The song was The Carpenters' twelfth and last top-ten single on the Billboard Hot 100—though they would have nine more top-ten singles on the AC charts, ending with AC number seven "Make Believe It's Your First Time", a few months after Karen's death in 1983.

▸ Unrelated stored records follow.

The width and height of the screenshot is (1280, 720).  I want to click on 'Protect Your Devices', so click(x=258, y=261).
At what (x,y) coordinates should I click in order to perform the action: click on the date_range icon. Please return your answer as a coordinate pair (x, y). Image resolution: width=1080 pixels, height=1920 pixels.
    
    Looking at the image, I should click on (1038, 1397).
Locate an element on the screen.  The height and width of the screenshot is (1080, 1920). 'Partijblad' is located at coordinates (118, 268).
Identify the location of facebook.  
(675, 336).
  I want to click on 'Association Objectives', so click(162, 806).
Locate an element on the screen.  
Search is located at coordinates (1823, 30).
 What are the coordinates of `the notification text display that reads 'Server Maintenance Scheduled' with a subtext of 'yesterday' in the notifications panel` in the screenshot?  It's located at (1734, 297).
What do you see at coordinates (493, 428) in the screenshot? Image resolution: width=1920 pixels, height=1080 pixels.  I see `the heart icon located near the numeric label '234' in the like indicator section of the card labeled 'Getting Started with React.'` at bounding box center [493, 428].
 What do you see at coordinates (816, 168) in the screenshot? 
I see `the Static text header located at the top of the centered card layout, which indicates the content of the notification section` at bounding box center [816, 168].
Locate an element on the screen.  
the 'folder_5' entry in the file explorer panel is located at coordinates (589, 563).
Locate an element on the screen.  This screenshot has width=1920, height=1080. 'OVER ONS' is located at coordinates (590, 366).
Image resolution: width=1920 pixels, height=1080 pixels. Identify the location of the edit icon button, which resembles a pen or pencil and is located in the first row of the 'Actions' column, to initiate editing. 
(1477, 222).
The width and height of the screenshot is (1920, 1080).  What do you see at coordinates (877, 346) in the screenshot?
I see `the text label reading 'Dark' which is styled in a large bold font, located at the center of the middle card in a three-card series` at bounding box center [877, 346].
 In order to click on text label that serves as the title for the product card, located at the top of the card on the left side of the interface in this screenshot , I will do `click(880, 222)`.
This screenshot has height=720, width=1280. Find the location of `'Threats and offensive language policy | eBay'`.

The music video features some footage of Karen and Richard at work in the studio. After Karen sang the line, "the promise of morning light", it faded from the studio to a fountain in Huntington Library Gardens in San Marino, California. It then featured some footage of a red moon bridge, which was roped off to the general public, in the Japanese Garden at Huntington Library.

==Personnel==
- Karen Carpenter – lead and backing vocals
- Richard Carpenter – backing vocals, piano, Wurlitzer electronic piano, Fender Rhodes electric piano, orchestration
- Joe Osborn – bass guitar
- Tony Peluso – guitar
- Jim Gordon – drums
- Bob Messenger – tenor saxophone
- Earle Dumler – oboe
- Uncredited – percussion

==Charts==

===Weekly charts===

| Chart (1975) | Peak position |
|---|---|
| Australia (Kent Music Report) | 16 |
| Canada Top Singles (RPM) | 2 |
| Canada RPM Adult Contemporary | 2 |
| Ireland (IRMA) | 5 |
| Oricon International Singles Chart | 1 |
| Oricon (Japanese) Singles Chart | 12 |
| New Zealand | 10 |
| Quebec (ADISQ) | 4 |
| UK Singles Chart | 7 |
| US Billboard Hot 100 | 4 |
| US Billboard Adult Contemporary | 1 |
| US Cash Box Top 100 | 8 |
| West Germany (GfK) | 43 |

===Year-end charts===

| Chart (1975) | Rank |
|---|---|
| Brazil (Brazilian Radio Airplay) | 20 |
| Canada RPM Top Singles | 59 |
| Canada RPM Adult Contemporary | 15 |
| New Zealand | 33 |
| US Billboard Hot 100 | 94 |

==See also==
- List of number-one adult contemporary singles of 1975 (U.S.)